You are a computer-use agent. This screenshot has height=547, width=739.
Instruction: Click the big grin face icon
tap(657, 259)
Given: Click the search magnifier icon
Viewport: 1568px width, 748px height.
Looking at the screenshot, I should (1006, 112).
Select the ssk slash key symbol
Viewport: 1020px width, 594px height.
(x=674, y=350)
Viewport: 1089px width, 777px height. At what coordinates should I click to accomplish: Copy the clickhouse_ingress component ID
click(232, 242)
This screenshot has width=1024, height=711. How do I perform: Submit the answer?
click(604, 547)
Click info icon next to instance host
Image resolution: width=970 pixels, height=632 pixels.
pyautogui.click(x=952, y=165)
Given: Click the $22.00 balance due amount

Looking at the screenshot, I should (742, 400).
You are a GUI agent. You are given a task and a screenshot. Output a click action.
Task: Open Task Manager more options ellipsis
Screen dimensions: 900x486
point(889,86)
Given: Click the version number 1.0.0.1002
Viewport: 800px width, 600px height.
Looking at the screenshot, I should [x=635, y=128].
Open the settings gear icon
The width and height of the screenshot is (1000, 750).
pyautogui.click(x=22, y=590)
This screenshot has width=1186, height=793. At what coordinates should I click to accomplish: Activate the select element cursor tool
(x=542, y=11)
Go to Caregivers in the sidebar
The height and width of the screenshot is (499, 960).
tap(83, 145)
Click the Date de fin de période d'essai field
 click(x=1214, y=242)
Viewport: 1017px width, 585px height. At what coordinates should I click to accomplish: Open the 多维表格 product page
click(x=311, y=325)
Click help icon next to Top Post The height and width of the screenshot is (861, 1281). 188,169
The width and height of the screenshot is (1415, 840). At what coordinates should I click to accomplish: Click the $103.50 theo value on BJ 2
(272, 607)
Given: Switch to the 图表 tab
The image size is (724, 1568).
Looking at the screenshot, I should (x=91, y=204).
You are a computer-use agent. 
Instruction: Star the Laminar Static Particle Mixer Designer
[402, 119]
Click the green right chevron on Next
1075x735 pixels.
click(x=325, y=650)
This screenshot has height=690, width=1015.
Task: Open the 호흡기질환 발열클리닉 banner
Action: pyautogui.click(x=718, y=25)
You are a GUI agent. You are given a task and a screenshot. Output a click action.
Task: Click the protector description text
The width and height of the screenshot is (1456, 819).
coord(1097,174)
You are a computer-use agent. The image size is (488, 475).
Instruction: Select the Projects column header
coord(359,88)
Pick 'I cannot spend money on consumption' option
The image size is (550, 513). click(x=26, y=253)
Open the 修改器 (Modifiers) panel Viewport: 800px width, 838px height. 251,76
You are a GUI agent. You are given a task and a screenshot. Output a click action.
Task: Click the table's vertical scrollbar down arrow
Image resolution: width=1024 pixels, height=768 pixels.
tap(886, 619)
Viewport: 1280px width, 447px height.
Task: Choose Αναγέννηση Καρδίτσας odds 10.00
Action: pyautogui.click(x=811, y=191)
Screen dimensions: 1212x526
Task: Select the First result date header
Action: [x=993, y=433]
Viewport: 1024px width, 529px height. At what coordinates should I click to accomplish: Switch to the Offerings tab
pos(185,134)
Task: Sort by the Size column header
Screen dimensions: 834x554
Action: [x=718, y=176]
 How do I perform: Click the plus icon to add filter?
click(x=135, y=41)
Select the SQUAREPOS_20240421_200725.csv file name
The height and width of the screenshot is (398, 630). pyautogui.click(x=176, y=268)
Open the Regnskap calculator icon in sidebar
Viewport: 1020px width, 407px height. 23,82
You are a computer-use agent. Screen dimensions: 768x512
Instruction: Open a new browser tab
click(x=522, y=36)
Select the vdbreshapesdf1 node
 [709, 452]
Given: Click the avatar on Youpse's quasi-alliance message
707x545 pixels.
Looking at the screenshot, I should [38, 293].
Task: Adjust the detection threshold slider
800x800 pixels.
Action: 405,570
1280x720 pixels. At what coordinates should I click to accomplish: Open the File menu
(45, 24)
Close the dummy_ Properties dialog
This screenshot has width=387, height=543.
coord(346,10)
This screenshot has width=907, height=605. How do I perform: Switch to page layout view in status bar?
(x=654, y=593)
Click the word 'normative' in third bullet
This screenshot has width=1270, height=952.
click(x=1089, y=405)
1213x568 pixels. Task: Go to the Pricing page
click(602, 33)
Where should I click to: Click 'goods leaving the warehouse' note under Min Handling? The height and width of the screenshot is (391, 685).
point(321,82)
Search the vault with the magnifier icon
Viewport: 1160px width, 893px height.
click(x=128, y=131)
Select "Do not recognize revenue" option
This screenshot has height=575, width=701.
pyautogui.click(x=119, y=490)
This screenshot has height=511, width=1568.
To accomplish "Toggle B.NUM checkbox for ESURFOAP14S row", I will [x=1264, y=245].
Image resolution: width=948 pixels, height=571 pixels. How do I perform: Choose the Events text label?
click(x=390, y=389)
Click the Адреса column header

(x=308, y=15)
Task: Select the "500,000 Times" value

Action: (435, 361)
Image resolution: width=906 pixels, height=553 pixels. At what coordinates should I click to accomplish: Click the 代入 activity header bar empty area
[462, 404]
════════════════════
» **ACTION ITEM**: For this exercise, output the entries above exactly as written.

» **SOLUTION FOR THIS EXERCISE**:
You are a computer-use agent. This screenshot has height=547, width=739.
Instruction: Click the big grin face icon
tap(657, 259)
Given: Click the search magnifier icon
Viewport: 1568px width, 748px height.
Looking at the screenshot, I should (1006, 112).
Select the ssk slash key symbol
Viewport: 1020px width, 594px height.
(x=674, y=350)
Viewport: 1089px width, 777px height. At what coordinates should I click to accomplish: Copy the clickhouse_ingress component ID
click(232, 242)
This screenshot has width=1024, height=711. How do I perform: Submit the answer?
click(604, 547)
Click info icon next to instance host
Image resolution: width=970 pixels, height=632 pixels.
pyautogui.click(x=952, y=165)
Given: Click the $22.00 balance due amount

Looking at the screenshot, I should (742, 400).
You are a GUI agent. You are given a task and a screenshot. Output a click action.
Task: Open Task Manager more options ellipsis
Screen dimensions: 900x486
point(889,86)
Given: Click the version number 1.0.0.1002
Viewport: 800px width, 600px height.
Looking at the screenshot, I should [x=635, y=128].
Open the settings gear icon
The width and height of the screenshot is (1000, 750).
pyautogui.click(x=22, y=590)
This screenshot has width=1186, height=793. At what coordinates should I click to accomplish: Activate the select element cursor tool
(x=542, y=11)
Go to Caregivers in the sidebar
The height and width of the screenshot is (499, 960).
tap(83, 145)
Click the Date de fin de période d'essai field
 click(x=1214, y=242)
Viewport: 1017px width, 585px height. At what coordinates should I click to accomplish: Open the 多维表格 product page
click(x=311, y=325)
Click help icon next to Top Post The height and width of the screenshot is (861, 1281). 188,169
The width and height of the screenshot is (1415, 840). At what coordinates should I click to accomplish: Click the $103.50 theo value on BJ 2
(272, 607)
Given: Switch to the 图表 tab
The image size is (724, 1568).
Looking at the screenshot, I should (x=91, y=204).
You are a computer-use agent. 
Instruction: Star the Laminar Static Particle Mixer Designer
[402, 119]
Click the green right chevron on Next
1075x735 pixels.
click(x=325, y=650)
This screenshot has height=690, width=1015.
Task: Open the 호흡기질환 발열클리닉 banner
Action: pyautogui.click(x=718, y=25)
You are a GUI agent. You are given a task and a screenshot. Output a click action.
Task: Click the protector description text
The width and height of the screenshot is (1456, 819).
coord(1097,174)
You are a computer-use agent. The image size is (488, 475).
Instruction: Select the Projects column header
coord(359,88)
Pick 'I cannot spend money on consumption' option
The image size is (550, 513). click(x=26, y=253)
Open the 修改器 (Modifiers) panel Viewport: 800px width, 838px height. 251,76
You are a GUI agent. You are given a task and a screenshot. Output a click action.
Task: Click the table's vertical scrollbar down arrow
Image resolution: width=1024 pixels, height=768 pixels.
tap(886, 619)
Viewport: 1280px width, 447px height.
Task: Choose Αναγέννηση Καρδίτσας odds 10.00
Action: pyautogui.click(x=811, y=191)
Screen dimensions: 1212x526
Task: Select the First result date header
Action: [x=993, y=433]
Viewport: 1024px width, 529px height. At what coordinates should I click to accomplish: Switch to the Offerings tab
pos(185,134)
Task: Sort by the Size column header
Screen dimensions: 834x554
Action: [x=718, y=176]
 How do I perform: Click the plus icon to add filter?
click(x=135, y=41)
Select the SQUAREPOS_20240421_200725.csv file name
The height and width of the screenshot is (398, 630). pyautogui.click(x=176, y=268)
Open the Regnskap calculator icon in sidebar
Viewport: 1020px width, 407px height. 23,82
You are a computer-use agent. Screen dimensions: 768x512
Instruction: Open a new browser tab
click(x=522, y=36)
Select the vdbreshapesdf1 node
 [709, 452]
Given: Click the avatar on Youpse's quasi-alliance message
707x545 pixels.
Looking at the screenshot, I should [38, 293].
Task: Adjust the detection threshold slider
800x800 pixels.
Action: 405,570
1280x720 pixels. At what coordinates should I click to accomplish: Open the File menu
(45, 24)
Close the dummy_ Properties dialog
This screenshot has width=387, height=543.
coord(346,10)
This screenshot has width=907, height=605. How do I perform: Switch to page layout view in status bar?
(x=654, y=593)
Click the word 'normative' in third bullet
This screenshot has width=1270, height=952.
click(x=1089, y=405)
1213x568 pixels. Task: Go to the Pricing page
click(602, 33)
Where should I click to: Click 'goods leaving the warehouse' note under Min Handling? The height and width of the screenshot is (391, 685).
point(321,82)
Search the vault with the magnifier icon
Viewport: 1160px width, 893px height.
click(x=128, y=131)
Select "Do not recognize revenue" option
This screenshot has height=575, width=701.
pyautogui.click(x=119, y=490)
This screenshot has height=511, width=1568.
To accomplish "Toggle B.NUM checkbox for ESURFOAP14S row", I will [x=1264, y=245].
Image resolution: width=948 pixels, height=571 pixels. How do I perform: Choose the Events text label?
click(x=390, y=389)
Click the Адреса column header

(x=308, y=15)
Task: Select the "500,000 Times" value

Action: (435, 361)
Image resolution: width=906 pixels, height=553 pixels. At what coordinates should I click to accomplish: Click the 代入 activity header bar empty area
[462, 404]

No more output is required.